Crisis in Kidal, Mali, Affecting Tuareg Musicians

Tinariwen
Tinariwen

Mali – Andy Morgan, manager of Tuareg band Tinariwen has reported on the development of a crisis in the African nation of Mali. According to his account, the northeast of Mali is in turmoil following attacks on military and police installations in the towns of Kidal and Menaka. On the morning of 23rd May, at around 06h00 local time, an armed rebel Tamashek (‘Tuareg’) group under the command of Hassan Fagaga
attacked two military barracks near the regional capital Kidal and held them for the next 24 hours. Fighting continued for some hours as civilians, women and children for the most part, fled into desert.

A number of soldiers, national guardsmen and police took refuge in the old fort of Kidal and continued firing on rebels and civilians in the streets below. There are reports of four fatalities, two soldiers and two rebels. In Menaka,  Moussa Bah, a Tuareg army officer stationed in the local barracks mutinied and fled into the bush with a number of other deserters, having taken a quantity of arms and ammunitions from the camp arsenal.

At around 14h00 today, May 24, an armored division of the Malian army, which had
traveled overnight from Gao in the south, retook Kidal. The rebels have fled north, and the situation is apparently tense but calm.

These events follow a period of mounting regional tension. The politics of the southern Sahara are extremely complex.
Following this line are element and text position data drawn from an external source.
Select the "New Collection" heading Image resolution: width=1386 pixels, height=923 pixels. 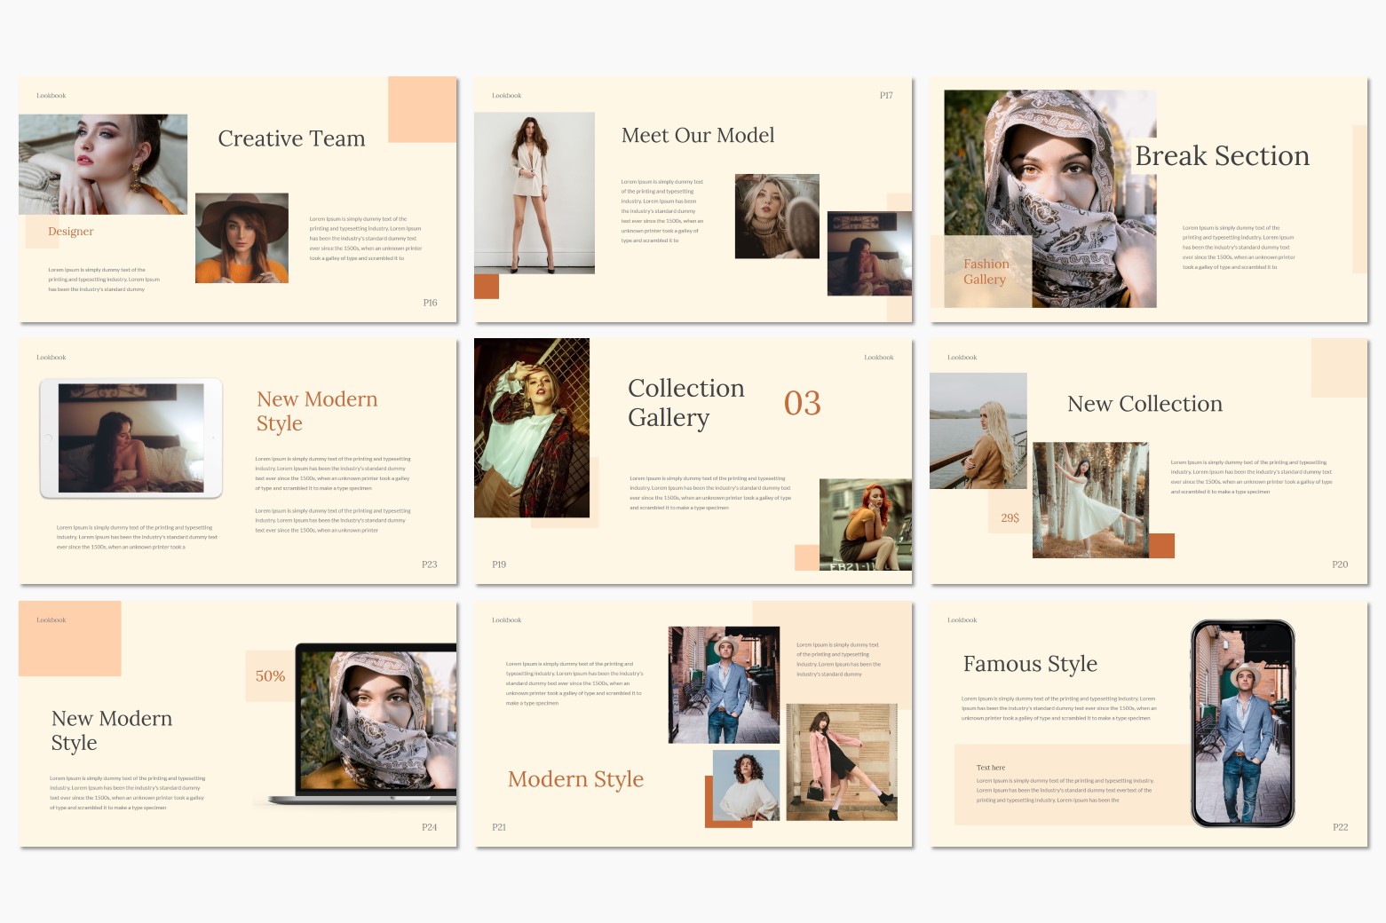[1144, 404]
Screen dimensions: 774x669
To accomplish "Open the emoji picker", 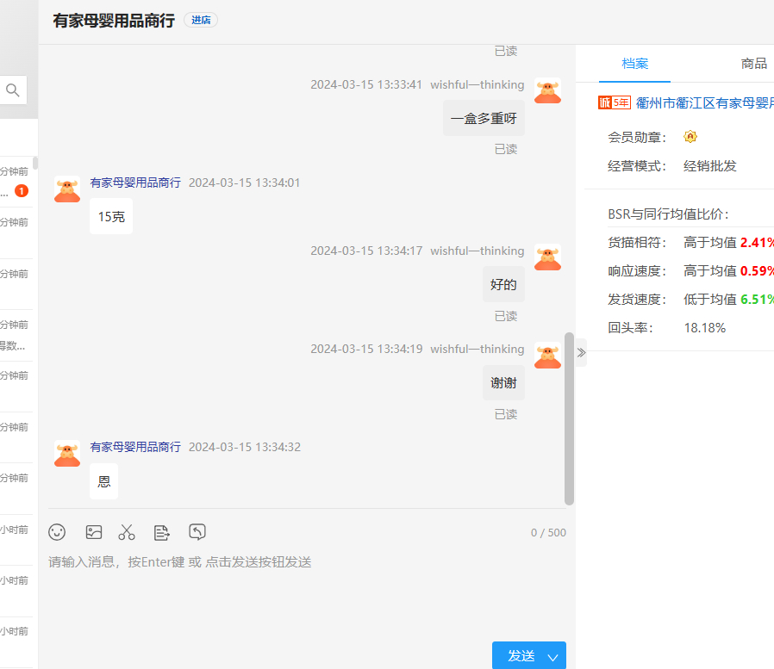I will pyautogui.click(x=57, y=532).
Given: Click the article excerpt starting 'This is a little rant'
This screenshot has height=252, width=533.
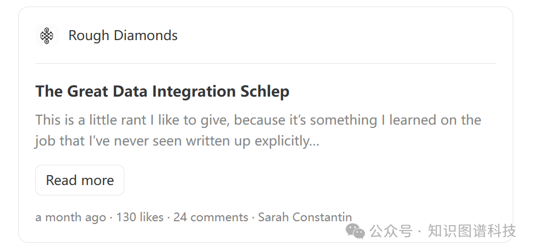Looking at the screenshot, I should (259, 131).
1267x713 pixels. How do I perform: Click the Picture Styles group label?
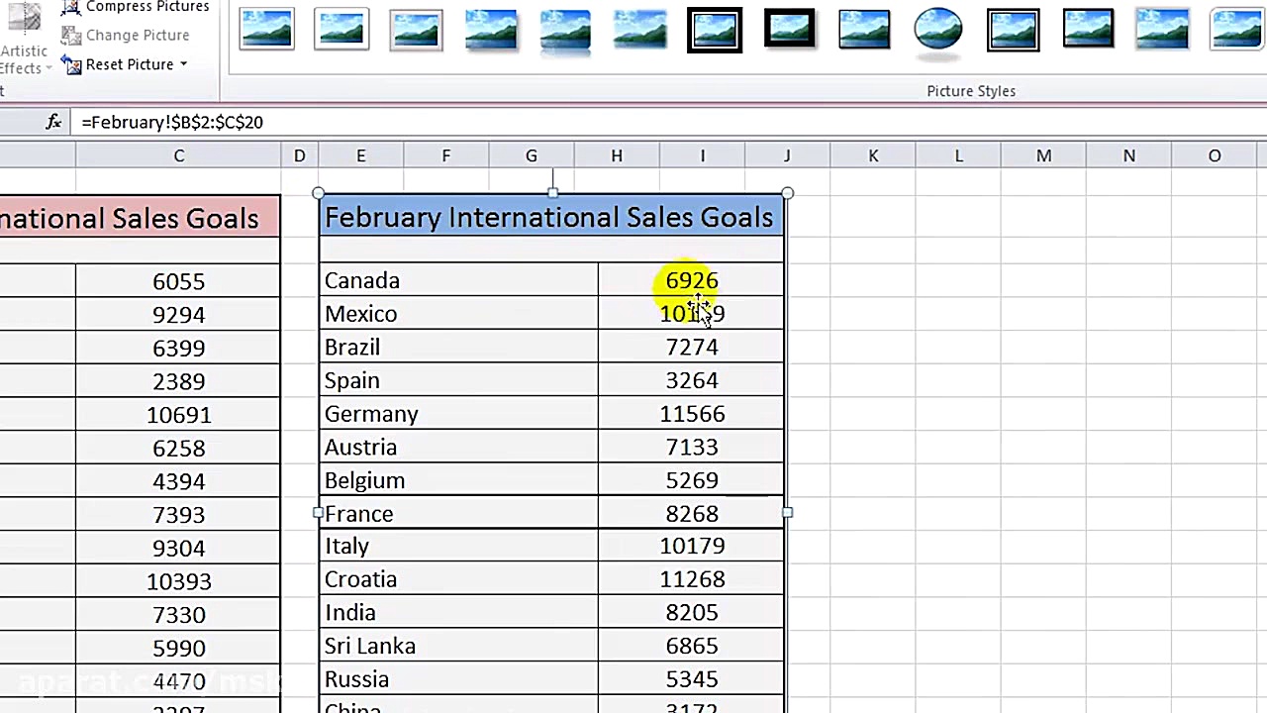tap(971, 90)
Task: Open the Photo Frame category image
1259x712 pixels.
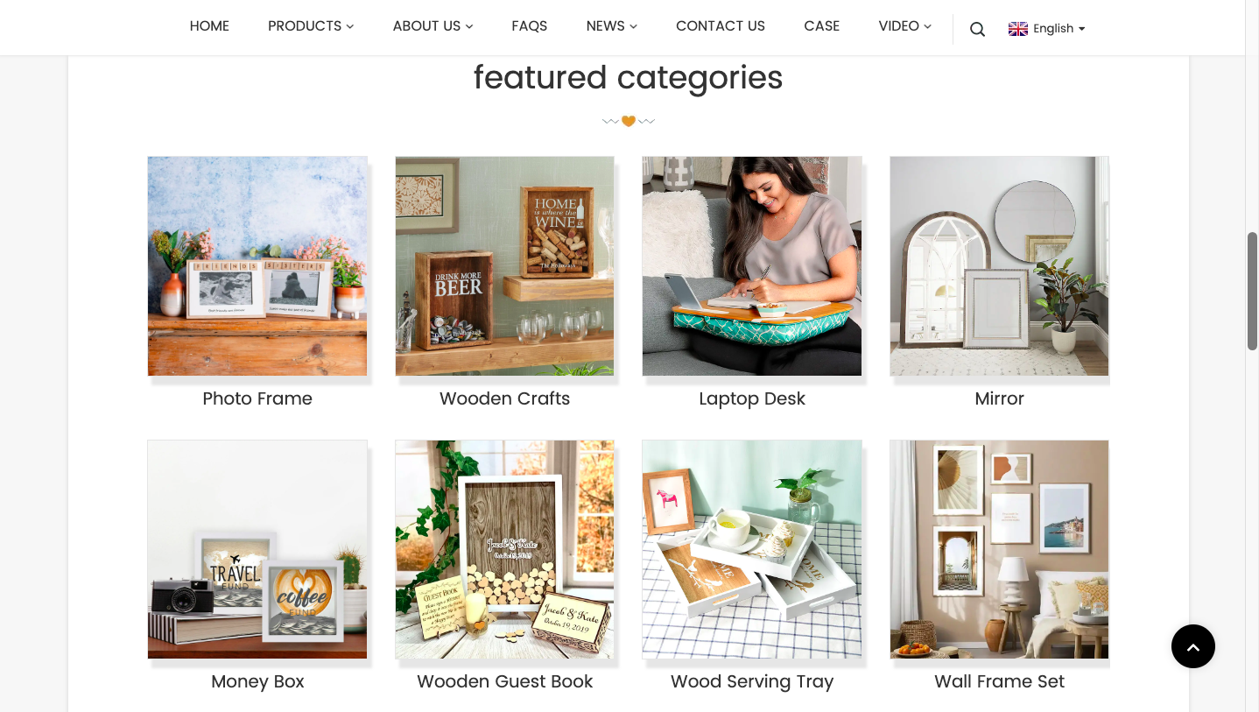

Simmering disagreements between certain local Tamashek leaders and the Malian government have persisted since the signing of the National Pact which put an end to last Tuareg rebellion in 1996.

The recent opening of a Libyan consulate in Kidal, the strategic rivalry between the Ghadaffi regime and the Algerian government, the discovery of large oil reserves in northern Mali, the presence of renegade fundamentalist militias in southern Algeria and the arrival of US military advisors have all fueled a welter of speculation and rumor.

Kidal is the hometown of the Tamashek group Tinariwen, who are currently on tour
in Sweden and following events anxiously from afar. Various members of the group
have managed to call friends and family in Kidal. They are very concerned for the welfare of their families, who are camping out in the desert in the hottest and driest season of the year.

There is also a concern that this story will remain largely ignored by the western media, or even worse, that events will be misreported and that rumor will mutate into fact. “We call on all friends of the desert and of Tinariwen to help raise awareness of the situation
amongst media organizations in their country
,” said Morgan. Tinariwen’s manager also called for “any NGOs and humanitarian organizations who have a presence in the region to help alleviate the suffering of the civilians caught up in this conflict.”